重要なのは、その人が何を持っているかではなく、与えられてものをどう使うである。A.Adler

8 場の理論
個人の人生は、社会的関係の文脈の中で理解されなければならない。A.Adler
人間は人間共同体の中のみで生きていけます。社会は私たちが生きる唯一の場です。社会を離れて人間の幸福はありません。人間共同体の中に居場所を見つけること、これが人間の究極的な課題です。すべての行動は社会という場でのみ意味をもっています。行動の意味とは社会的意味のことです。

9 対人関係論
ある個人が行っていることを理解するためには、その人が仲間に対してどんな態度を取っているかを調べる必要がある。 A.Adler
人を理解するときには、他者との関係における行動から理解しなければなりません。人間の全行動は対人関係行動です。

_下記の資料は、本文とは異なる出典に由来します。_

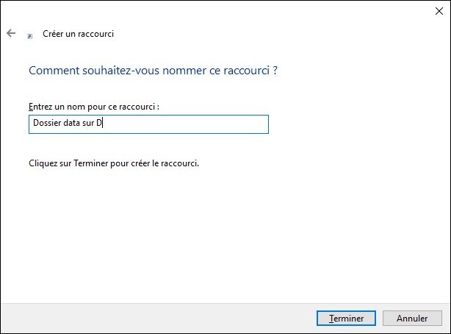Click the gray footer area left of Terminer
Viewport: 451px width, 334px height.
147,319

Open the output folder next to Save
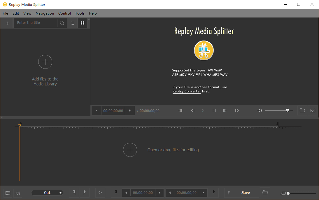coord(265,192)
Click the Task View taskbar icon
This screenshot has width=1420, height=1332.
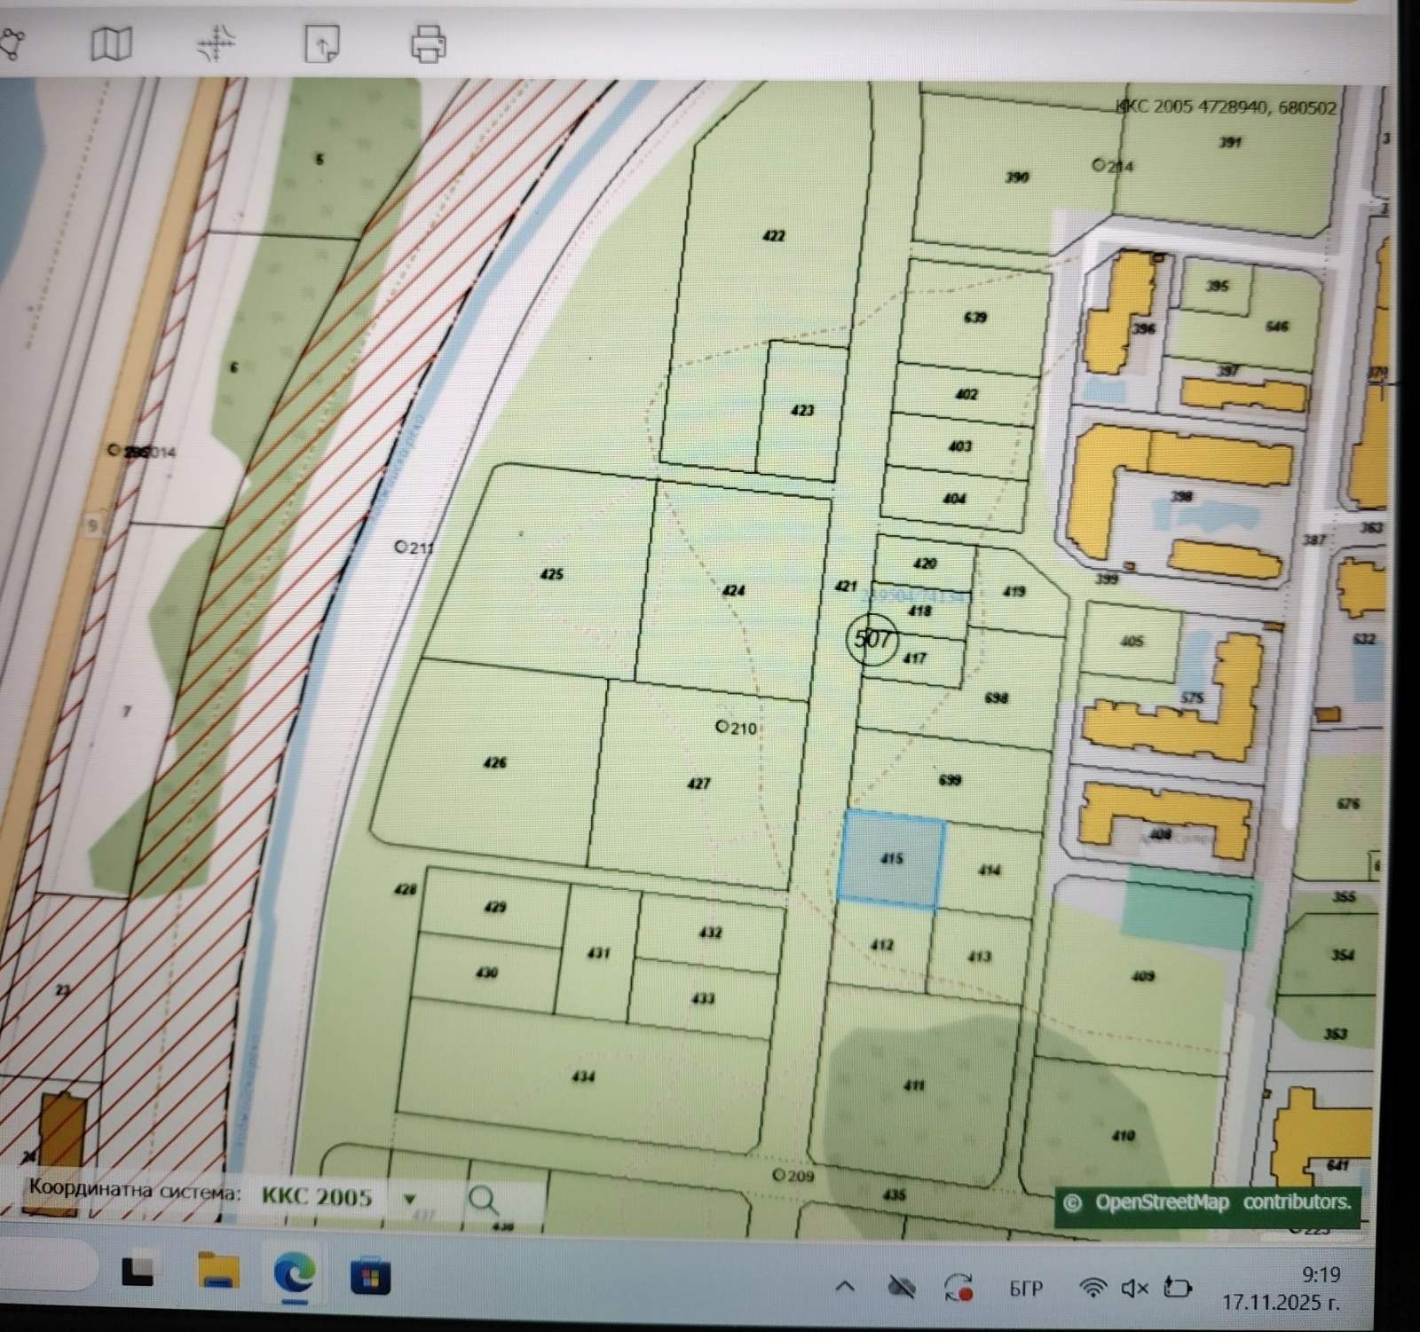pos(138,1273)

人間のあらゆる行動には、その行動が向けられている特定の人間(これを相手方と言います)がいます。
その人の行動によって相手の行動が変わり、相手の行動が変わることでその人の行動が変わります。人間は相互に影響し合う対人関係システムの中で生きています。健全な人は、「どうすれば私も相手も共に幸せになれるだろうか」と考えます。

10 現象学
私たちは、起きた現象にその人が与えた意味づけを通してのみ現実を体験します。A.Adler
私たちは、外界に対して機械的に反応して行動するのではなく、外界で起こったことに主観的な意味づけをして、それに積極的に応答して行動します。
したがって、心理学的には、客観的に何が起こっているかより、起こっていることに個人が主観的にどう意味づけしているかが重要です。

11 価値の心理学
共同体に対する価値を見いだせる生き方をしているときにのみ、人間は人生の課題を満足な形で解決することができます。そして、自分自身の充足感を得ることができます。A.Adler
その人が何に価値を見いだしているかを知らなければなりません。間違った生き方は、間違った価値観によって引き起こされます。間違った価値観を修正して、正しい価値観に教育することが治療です。

12 実践主義
(このようにどうしようもない、不完全な)人間でありながら、どうすれば幸福になれるのか?その答を発見することがアドラー心理学の究極の存在理由です。